Officer Powers's testimony concerning this conversation between Gleason and MacDonald was as follows: "... `we just found this revolver under the driver's seat of your car Norman.' And he put both his hands up to his face and said, `Oh, Jesus, now I am in it.' And he said, `I know ... nothing about that gun....'
"And ... [Gleason] said, `Well, it is your car,' and MacDonald said, `That is right.' He said `Well, have you let anyone take it lately?' And MacDonald said, `What do you mean lately?' ... [Gleason] says, `In the last three weeks?' He said `No, sir, I have had the keys, and I have had control of that car for the last three weeks.'"
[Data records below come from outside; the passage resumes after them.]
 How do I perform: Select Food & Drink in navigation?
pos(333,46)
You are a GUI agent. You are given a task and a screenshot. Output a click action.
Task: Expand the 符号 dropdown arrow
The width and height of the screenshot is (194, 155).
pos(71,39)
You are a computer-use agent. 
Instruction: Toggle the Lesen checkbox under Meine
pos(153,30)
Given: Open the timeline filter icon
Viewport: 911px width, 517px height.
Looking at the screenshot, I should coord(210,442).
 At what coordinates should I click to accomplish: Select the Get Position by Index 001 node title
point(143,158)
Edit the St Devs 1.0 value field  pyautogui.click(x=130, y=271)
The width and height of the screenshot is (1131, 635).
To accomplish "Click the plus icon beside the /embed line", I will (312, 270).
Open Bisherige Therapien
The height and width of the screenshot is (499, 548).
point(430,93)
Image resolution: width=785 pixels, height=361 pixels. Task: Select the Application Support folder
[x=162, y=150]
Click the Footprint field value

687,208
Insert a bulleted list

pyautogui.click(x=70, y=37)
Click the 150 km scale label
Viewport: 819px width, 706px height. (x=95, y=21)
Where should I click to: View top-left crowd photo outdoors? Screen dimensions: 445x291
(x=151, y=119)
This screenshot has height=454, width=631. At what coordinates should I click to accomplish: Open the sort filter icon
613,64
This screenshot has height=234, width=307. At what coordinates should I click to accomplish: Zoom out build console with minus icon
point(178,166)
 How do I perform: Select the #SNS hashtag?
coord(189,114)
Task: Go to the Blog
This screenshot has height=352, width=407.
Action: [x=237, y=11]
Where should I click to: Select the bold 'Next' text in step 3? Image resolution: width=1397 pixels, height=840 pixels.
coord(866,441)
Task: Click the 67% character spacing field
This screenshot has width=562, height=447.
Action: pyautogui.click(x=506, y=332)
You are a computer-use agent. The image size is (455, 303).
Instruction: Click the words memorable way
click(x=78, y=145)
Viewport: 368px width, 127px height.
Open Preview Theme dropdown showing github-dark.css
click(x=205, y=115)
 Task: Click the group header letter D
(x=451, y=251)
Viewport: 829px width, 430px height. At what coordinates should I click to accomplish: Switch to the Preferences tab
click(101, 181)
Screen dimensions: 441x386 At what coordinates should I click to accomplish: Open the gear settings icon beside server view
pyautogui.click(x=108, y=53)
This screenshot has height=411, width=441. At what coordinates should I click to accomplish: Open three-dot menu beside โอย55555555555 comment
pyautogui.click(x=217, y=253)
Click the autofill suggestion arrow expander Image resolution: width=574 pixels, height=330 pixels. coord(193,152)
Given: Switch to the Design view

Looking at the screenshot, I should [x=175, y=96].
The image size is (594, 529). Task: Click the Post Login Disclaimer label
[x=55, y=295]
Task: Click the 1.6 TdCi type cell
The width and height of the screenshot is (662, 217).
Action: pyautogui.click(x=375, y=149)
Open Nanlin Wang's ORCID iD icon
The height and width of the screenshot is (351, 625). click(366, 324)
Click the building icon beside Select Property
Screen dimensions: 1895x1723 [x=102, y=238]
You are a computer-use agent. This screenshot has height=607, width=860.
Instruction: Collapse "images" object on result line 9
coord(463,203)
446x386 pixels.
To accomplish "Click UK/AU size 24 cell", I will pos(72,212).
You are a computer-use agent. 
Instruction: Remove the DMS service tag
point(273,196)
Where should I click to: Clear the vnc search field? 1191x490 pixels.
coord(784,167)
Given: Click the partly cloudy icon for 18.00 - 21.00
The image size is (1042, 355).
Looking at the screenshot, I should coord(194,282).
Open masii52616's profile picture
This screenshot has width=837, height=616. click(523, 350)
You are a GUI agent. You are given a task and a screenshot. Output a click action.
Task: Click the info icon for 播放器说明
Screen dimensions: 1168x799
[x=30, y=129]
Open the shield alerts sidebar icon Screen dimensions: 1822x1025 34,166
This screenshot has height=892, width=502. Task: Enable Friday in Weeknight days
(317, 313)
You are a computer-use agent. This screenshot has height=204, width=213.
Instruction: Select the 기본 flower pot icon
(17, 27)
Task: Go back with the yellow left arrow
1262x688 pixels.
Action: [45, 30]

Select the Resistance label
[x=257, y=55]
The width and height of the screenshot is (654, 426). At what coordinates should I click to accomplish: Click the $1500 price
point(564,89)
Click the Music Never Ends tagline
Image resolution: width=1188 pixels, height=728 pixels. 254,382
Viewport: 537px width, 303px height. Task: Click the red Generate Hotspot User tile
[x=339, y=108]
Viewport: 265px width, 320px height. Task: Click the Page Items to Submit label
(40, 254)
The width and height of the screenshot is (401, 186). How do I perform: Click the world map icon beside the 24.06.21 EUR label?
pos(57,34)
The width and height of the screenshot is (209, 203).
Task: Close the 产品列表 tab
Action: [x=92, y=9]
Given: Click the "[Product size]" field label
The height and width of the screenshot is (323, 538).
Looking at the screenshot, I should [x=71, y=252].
[1d] This section provides that "The police official in charge of the station ... having a telephone wherein a person is held in custody, shall permit the use of the telephone, at the expense of the arrested person, for the purpose of allowing the arrested person to communicate with his family or friends, or to arrange for release on bail, or to engage the services of an attorney. Any such person shall be informed of his right to so use the telephone immediately upon being booked, and such use shall be permitted within one hour thereafter." A 1963 amendment, St. 1963, c. 212, changed the last sentence so that a detained person must be informed of his right "forthwith upon his arrival at such station." This amendment was not in effect at the time of MacDonald's conversation.